Web links from semi structured data

I am trying to get web links from 750 plus web pages. I can get Make to read the urls from a google sheet, return the page data from a http request, but then I get stuck trying to extract that data from the returned request.
Initially I tried scraping bee - but that kind of defeated the object as I already return the data in the https request.
The data is held in one line (always 379) and the links to the articles I want are in sections like this

Welcome to the Make community!

Looks like your images aren’t working. Could you please reupload directly to this forum?

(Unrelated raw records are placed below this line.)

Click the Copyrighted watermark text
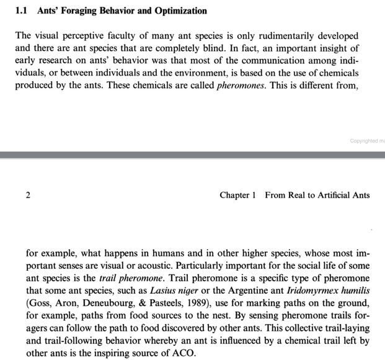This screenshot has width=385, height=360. pos(366,141)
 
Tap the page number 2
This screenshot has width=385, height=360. pos(29,195)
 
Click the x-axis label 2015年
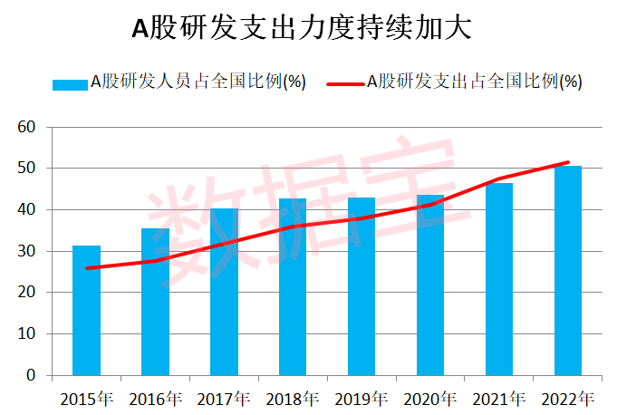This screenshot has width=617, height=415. [x=86, y=399]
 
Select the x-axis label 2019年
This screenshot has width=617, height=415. [x=362, y=399]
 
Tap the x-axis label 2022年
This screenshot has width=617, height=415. [x=568, y=399]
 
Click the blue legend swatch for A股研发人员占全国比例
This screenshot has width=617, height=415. [x=69, y=83]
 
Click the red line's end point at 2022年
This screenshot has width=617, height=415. [x=568, y=162]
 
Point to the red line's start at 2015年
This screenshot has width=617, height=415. [x=86, y=268]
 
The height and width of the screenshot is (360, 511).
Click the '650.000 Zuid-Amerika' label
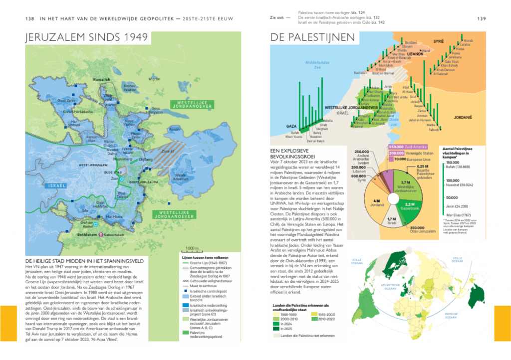tap(404, 147)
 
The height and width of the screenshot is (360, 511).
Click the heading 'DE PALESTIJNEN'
tap(312, 37)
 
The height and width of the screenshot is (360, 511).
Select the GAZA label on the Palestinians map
tap(291, 126)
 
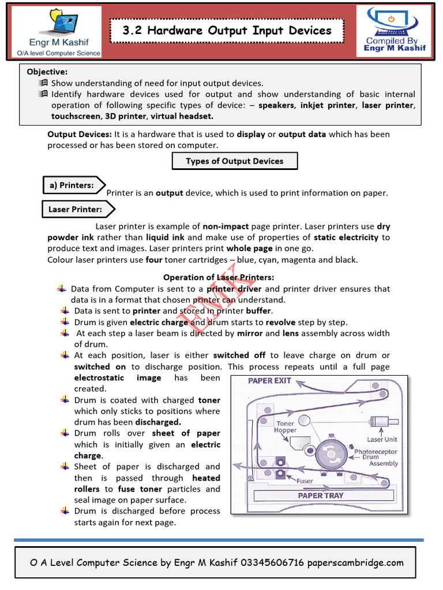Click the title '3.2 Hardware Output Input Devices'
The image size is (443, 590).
tap(227, 31)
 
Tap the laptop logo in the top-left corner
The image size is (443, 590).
tap(56, 22)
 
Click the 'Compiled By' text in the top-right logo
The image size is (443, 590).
tap(392, 40)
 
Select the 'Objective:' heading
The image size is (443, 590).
tap(47, 72)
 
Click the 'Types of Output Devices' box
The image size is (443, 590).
tap(234, 161)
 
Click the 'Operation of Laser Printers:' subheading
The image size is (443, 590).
tap(219, 277)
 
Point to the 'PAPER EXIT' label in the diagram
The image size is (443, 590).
tap(269, 381)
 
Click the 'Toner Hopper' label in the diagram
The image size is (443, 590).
tap(286, 427)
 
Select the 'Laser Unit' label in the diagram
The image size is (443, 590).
tap(382, 439)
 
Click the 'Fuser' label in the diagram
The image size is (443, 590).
tap(305, 481)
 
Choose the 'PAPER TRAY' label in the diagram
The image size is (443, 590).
tap(320, 495)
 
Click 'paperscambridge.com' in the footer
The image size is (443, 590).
tap(355, 563)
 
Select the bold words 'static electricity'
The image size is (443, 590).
tap(346, 237)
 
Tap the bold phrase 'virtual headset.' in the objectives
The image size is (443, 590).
tap(180, 116)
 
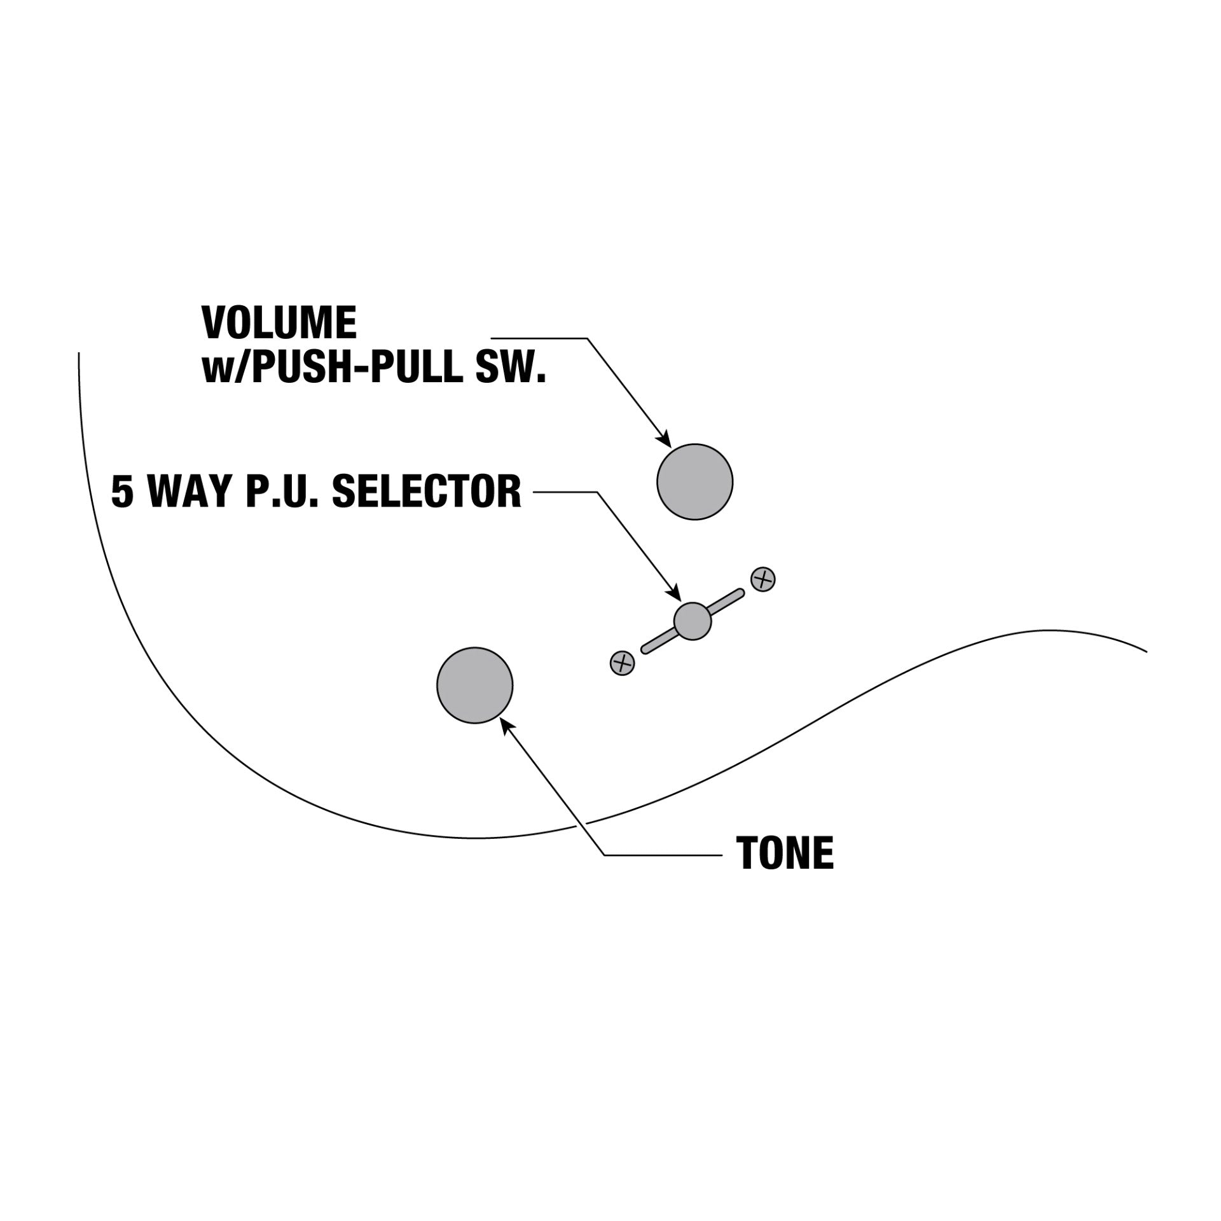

If you need further assistance, please provide the following:

1. Screenshots of module fields and filters

Please share screenshots of relevant module fields and filters in question? It would really help other community members to see what you’re looking at.

You can upload images here using the Upload icon in the text editor:
Screenshot_2023-10-07_111039

2. Scenario blueprint

Please export the scenario blueprint file to allow others to view the mappings and settings. At the bottom of the scenario editor, you can click on the three dots to find the Export Blueprint menu item.

Screenshot_2023-08-24_230826
(Note: Exporting your scenario will not include private information or keys to your connections)

Uploading it here will look like this:

blueprint.json (12.3 KB)

3. And most importantly, Input/Output bundles

Please provide the input and output bundles of the modules by running the scenario (or get from the scenario History tab), then click the white speech bubble on the top-right of each module and select “Download input/output bundles”.
Screenshot_2023-10-06_141025

A.

Save each bundle contents in your text editor as a bundle.txt file, and upload it here into this discussion thread.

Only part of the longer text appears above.